● **ЗАДАНИЕ**: Перепишите приведенные ниже строки, заменив в них «Viewport» на «Screen size» и не меняя больше ничего. Картинки в ответ не включайте.
##### СТРОКИ НАБОРА #####
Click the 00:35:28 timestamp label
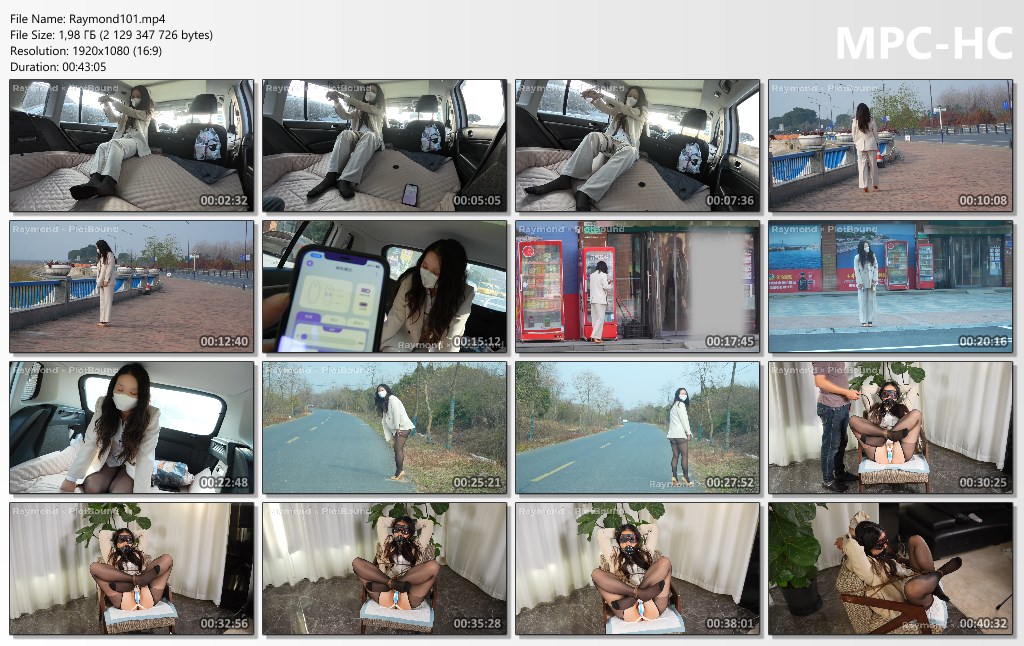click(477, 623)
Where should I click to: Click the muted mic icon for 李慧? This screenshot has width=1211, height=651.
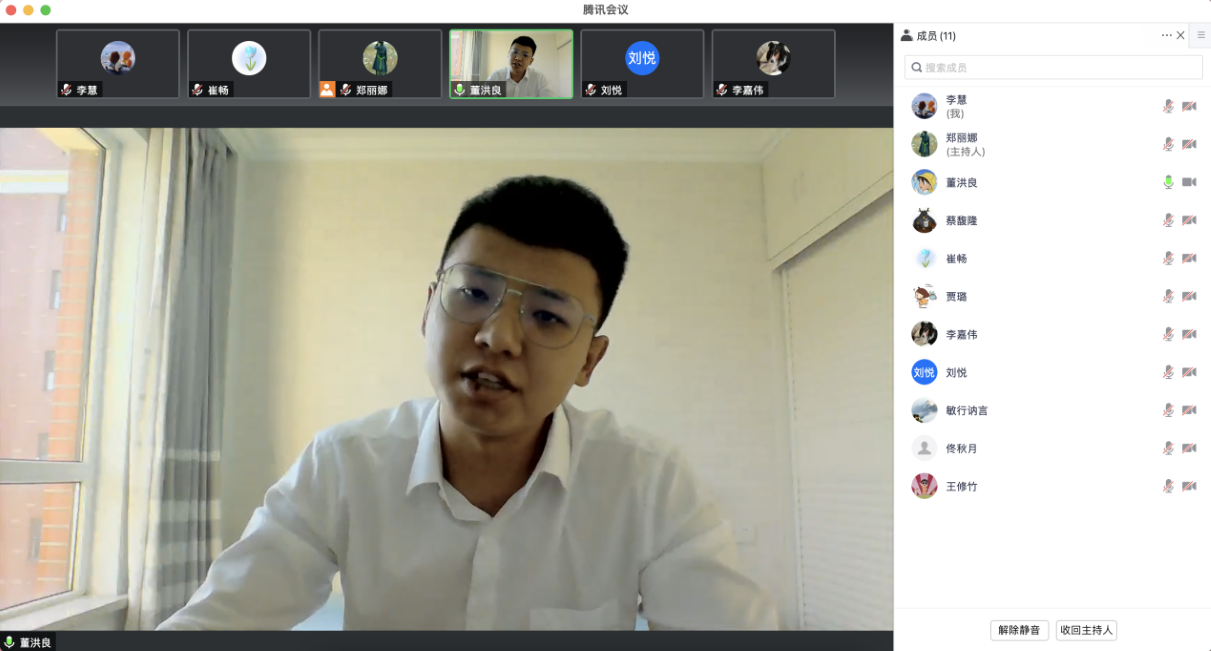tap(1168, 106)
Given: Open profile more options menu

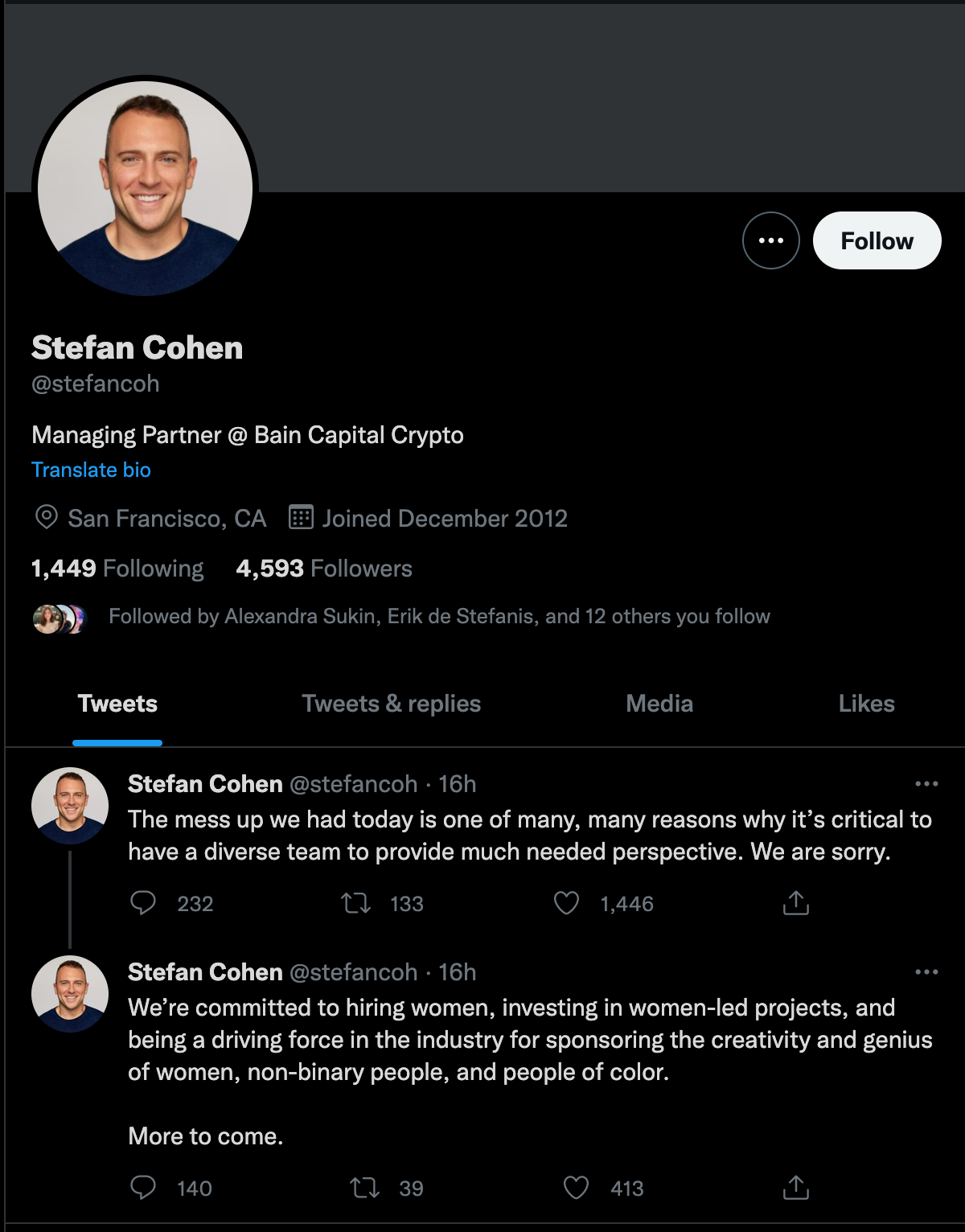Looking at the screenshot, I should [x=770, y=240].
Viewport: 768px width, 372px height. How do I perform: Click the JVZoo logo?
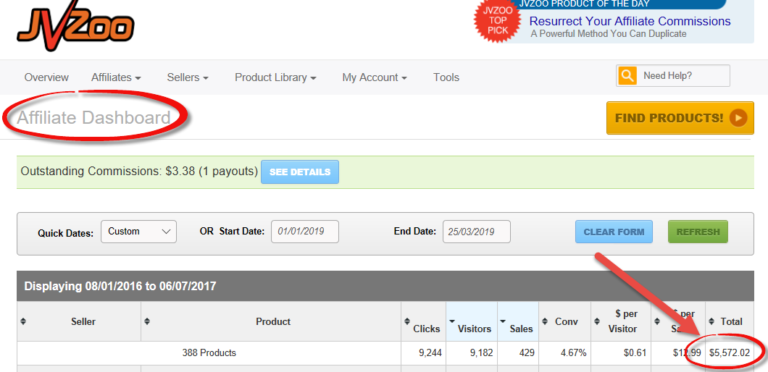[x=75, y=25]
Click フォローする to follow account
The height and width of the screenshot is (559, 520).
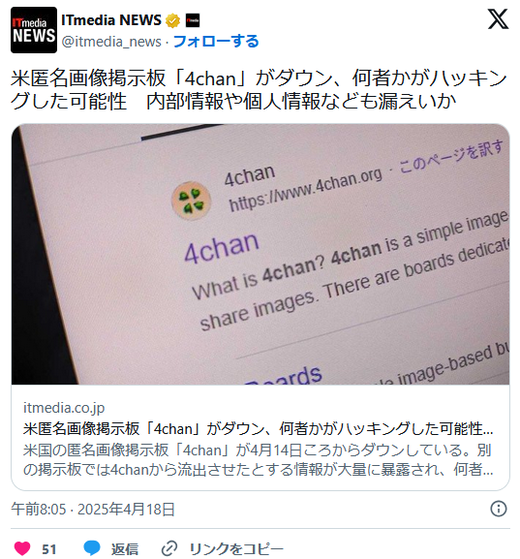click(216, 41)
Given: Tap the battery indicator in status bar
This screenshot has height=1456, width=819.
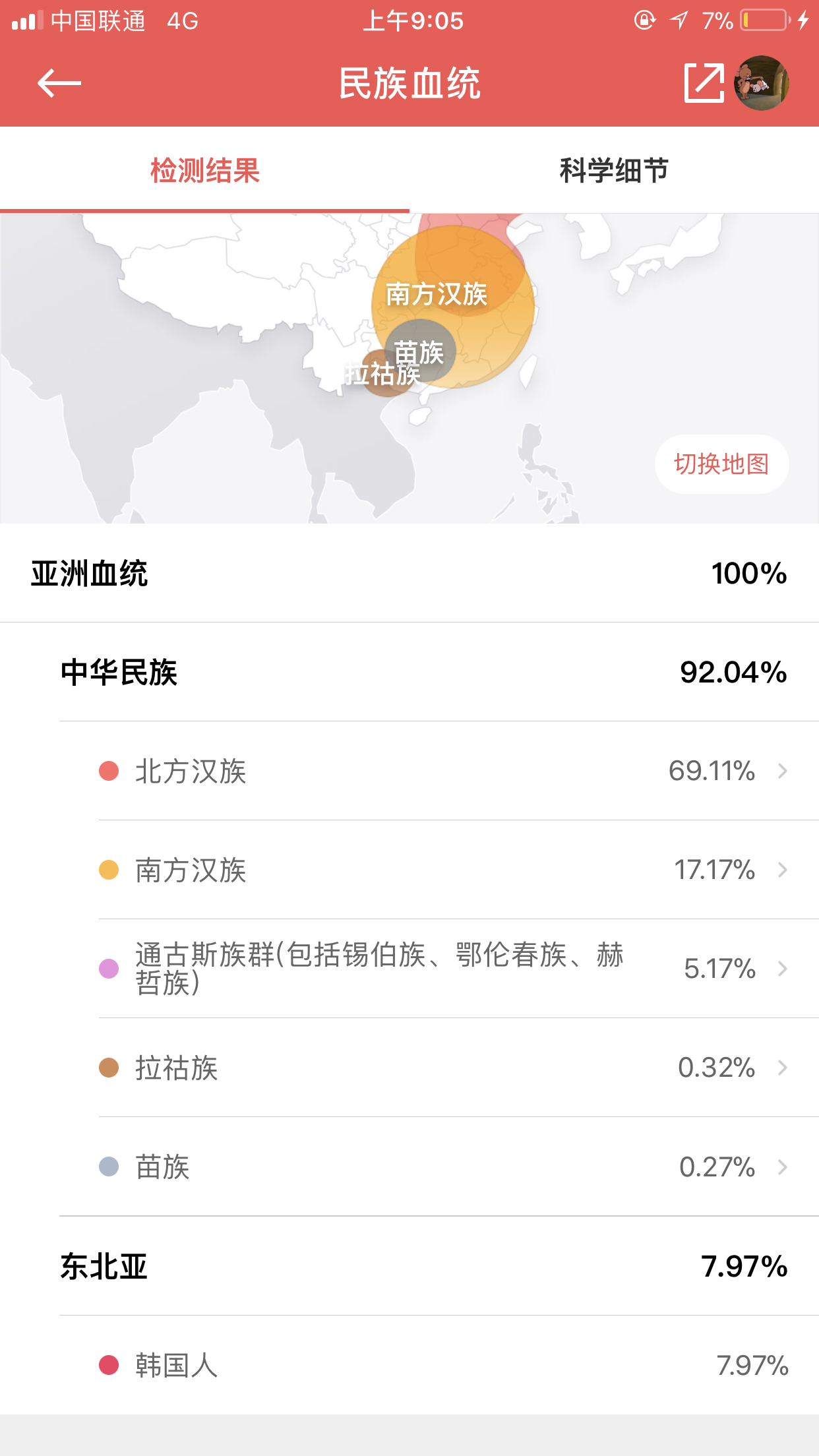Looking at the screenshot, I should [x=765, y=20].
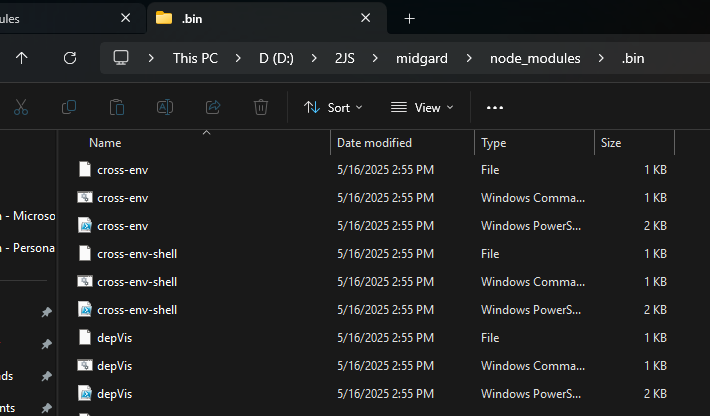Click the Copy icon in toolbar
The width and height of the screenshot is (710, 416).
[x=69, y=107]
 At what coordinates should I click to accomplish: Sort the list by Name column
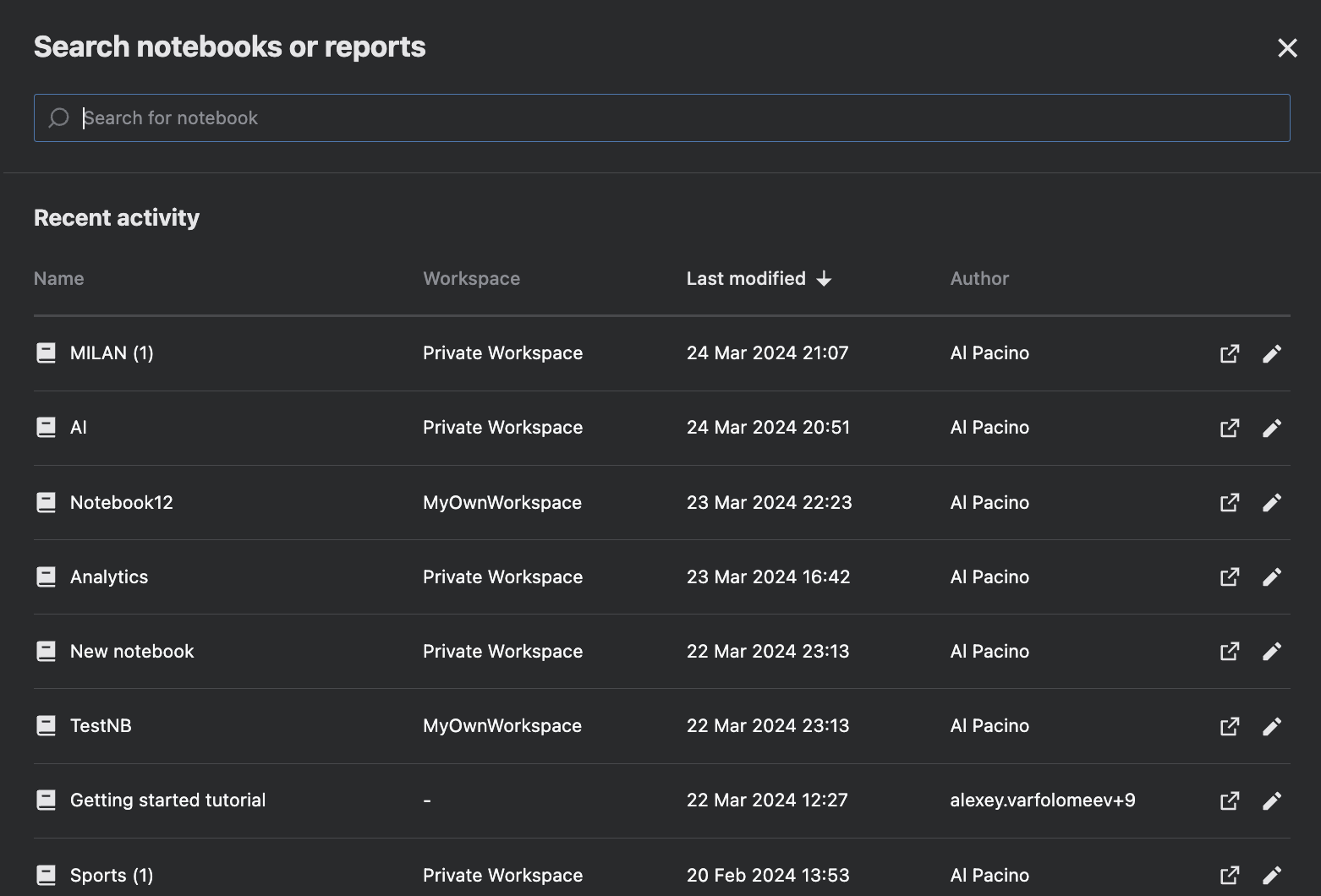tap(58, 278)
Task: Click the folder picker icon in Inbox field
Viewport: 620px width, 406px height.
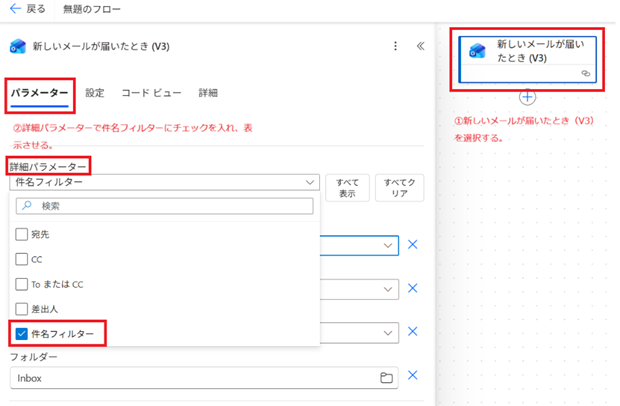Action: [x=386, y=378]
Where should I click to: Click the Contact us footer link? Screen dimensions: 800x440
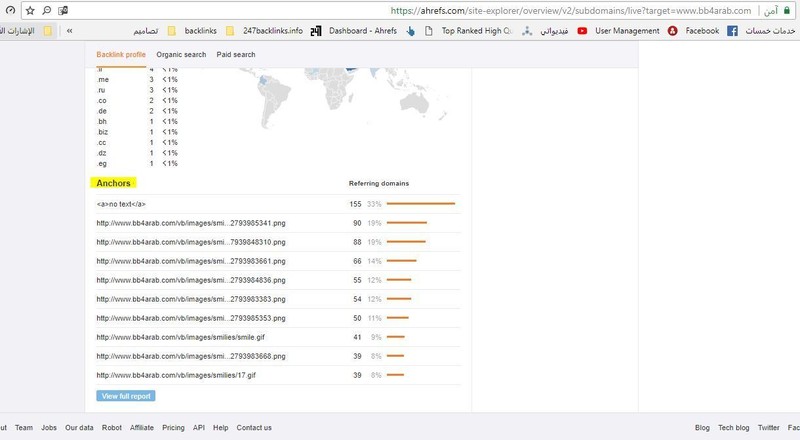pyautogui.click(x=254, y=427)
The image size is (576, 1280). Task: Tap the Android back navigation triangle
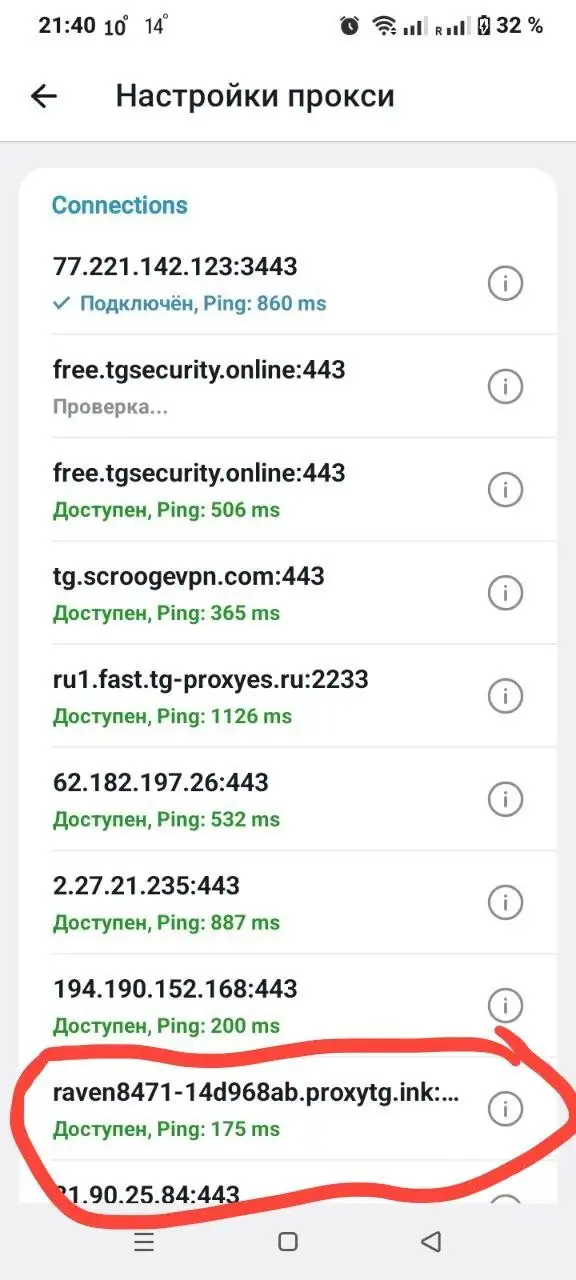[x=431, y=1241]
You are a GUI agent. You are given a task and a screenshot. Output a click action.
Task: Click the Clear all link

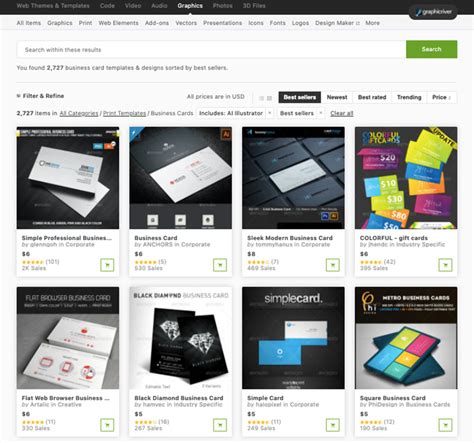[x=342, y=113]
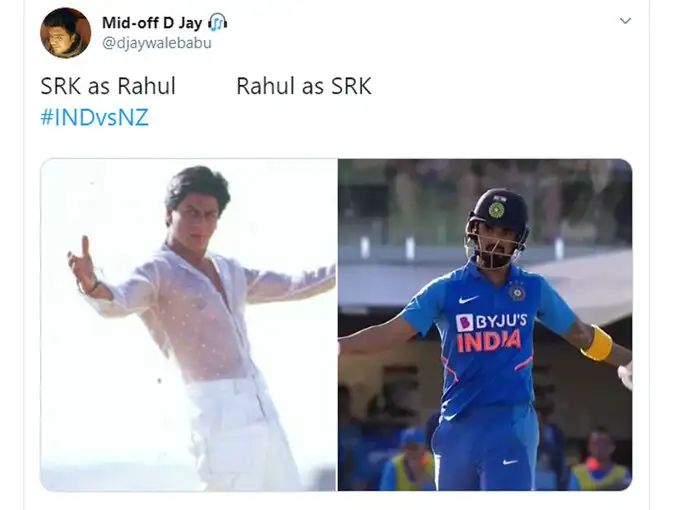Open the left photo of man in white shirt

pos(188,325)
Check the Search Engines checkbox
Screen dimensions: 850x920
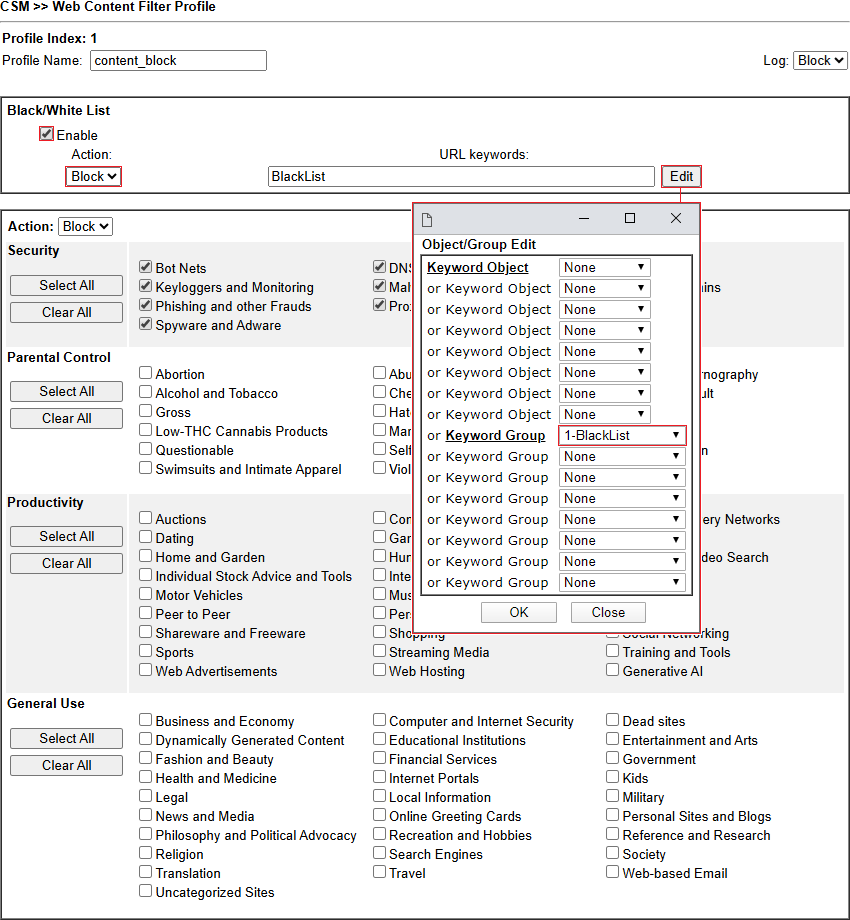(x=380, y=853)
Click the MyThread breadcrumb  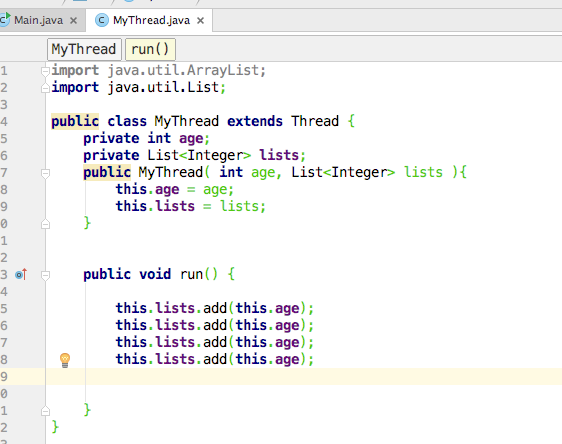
#####
● **ПРАВИЛЬНЫЙ ОТВЕТ**:
Click the 00:35:28 timestamp label
click(477, 623)
Where should I click to: Click the muted mic icon for 李慧? This screenshot has width=1211, height=651.
tap(1168, 106)
Given: Open profile more options menu

Looking at the screenshot, I should [x=770, y=240].
Screen size: 768px width, 372px height. How do I perform: Click the JVZoo logo?
[x=75, y=25]
Click フォローする to follow account
The height and width of the screenshot is (559, 520).
click(216, 41)
Given: Tap the battery indicator in status bar
This screenshot has height=1456, width=819.
Looking at the screenshot, I should [x=765, y=20].
Click the Copy icon in toolbar
The width and height of the screenshot is (710, 416).
[x=69, y=107]
 At what coordinates should I click to accomplish: Sort the list by Name column
tap(58, 278)
Task: Click the folder picker icon in Inbox field
Screen size: 620px width, 406px height.
Action: [x=386, y=378]
Where should I click to: Click the Contact us footer link? Screen dimensions: 800x440
pyautogui.click(x=254, y=427)
The image size is (576, 1280). Task: Tap the Android back navigation triangle
[x=431, y=1241]
You are a GUI agent. You are given a task and a screenshot. Output a click action.
Task: Click the Clear all link

[x=342, y=113]
Open the left photo of man in white shirt

pos(188,325)
Check the Search Engines checkbox
Screen dimensions: 850x920
(x=380, y=853)
Click the MyThread breadcrumb  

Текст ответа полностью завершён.